From Brian Keogh in Los Angeles

When Padraig Harrington won the US PGA Championship last August, he declared that the next step was to translate his inner belief in his ability into a kind of external braggadocio.

At normal tournaments, he said, he needed “that ability to walk onto the first tee, puff out my chest and say I'm here.”

Six months after he lifted his third major championship, Harrington is still Harrington. He still thrives on fear and with his long game only slowly turning around and his short game in some disarray, he admits that he could do with a decent performance in Los Angeles to prove that he is on the right track as he builds up to the Masters and his bid for the third leg of the so-called “Paddy Slam”.

So what happened to his plan to puff out his chest and strut his stuff at normal events?

“It is a lot of work,” he said with a grin as he took a break from some intensive work on his putting.

After surprising himself by shooting 17-under par to share fifth place on his 2009 debut in Abu Dhabi five weeks ago, Harrington has played poorly for the past fortnight. In the Buick Invitational at Torrey Pines he papered over the cracks with a closing 68 that gave him a share of 28th place.

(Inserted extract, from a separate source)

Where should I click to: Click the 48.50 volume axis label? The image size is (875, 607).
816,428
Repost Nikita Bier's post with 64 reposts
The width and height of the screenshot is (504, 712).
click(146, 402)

His long game was ragged and he spent so much time trying to correct a hook that his short game, especially his putting, let him down in the AT&T National Pro-Am at Pebble Beach last week and he missed the 54-hole cut by four shots.

When he packs his bags in Tinseltown this week, Harrington will head straight to Tucson for the WGC-Accenture Match Play Championship with knowledge that he has just four more events to find some form before the Masters.

“As always you want to see some form before you get to Augusta. I have got four more tournaments so I want to put the form in so I know I am on the right track,” he said at Rivera, where he was seventh in 2007 and tied third last year. “I putted well in Abu Dhabi and that helped a lot. I started out last week and hit all the greens on the front nine and had eight two putts and a three putt and just got frustrated after that.

“I then followed it on for the week and didn’t putt well afterwards because of it. The fact that I am standing here on the putting green and not on the practice ground shows you that I feel like the weakness is on the putting green at this stage, not on the longer game.

“I didn’t putt great and then let it get away from me. You have got to keep on top of these things and the goal now is to be comfortable with my putting going into this week.”

Harrington discovered a fault with his ball position was causing him to hook the ball at Torrey Pines. He moved the ball up in his stance to correct that but he has now decided to make a fundamental change in his set up that has forced him to change the lies of all his clubs.

“I try to not flex my knees as much. It keeps my hips turning better,” he explained. “This isn’t a correction, it’s a change. I have always had a lot of knee flex so I am taking a little bit out. My irons were knocked two degrees flat and I need to bump them up again because of that.”

Harrington is not altogether surprised that things haven’t gone to plan over the past fortnight and consoles himself with the thought that this is the time to knock the rust of his game, rather than the week before the Masters.

“Things like the ball position go out but that’s what you get when you practice in the windy weather at home,” he explained. “That can happen. Things like that have to be put back into position so you are not thinking about them and it is all working.

“As I said, I am more focussed on my short game at the moment and hopefully I will get comfortable after a poor two weeks. We want to be stronger and if we are, I am sure that will lead into my longer game.”

The fact the he has performed so well at Riviera in recent years is no guarantee that things will go well this week.

“Yes, it suits me,” he said. “But I would have thought Pebble Beach suited me too. If I am ready to go on Thursday morning, that is what I am looking forward to. There are just a few things that need to be tidied up rather than anything else.”

Graeme McDowell will be teeing it up at Riviera hoping to make the cut for the first time after missing out on his previous appearance here in 2005 and 2006.

“It’s a narrow course, a shot-shapers course,” McDowell said. “It is a great old track. It is a major track and I just want to compete and give myself a chance on the weekend and I think I am playing well enough to do that."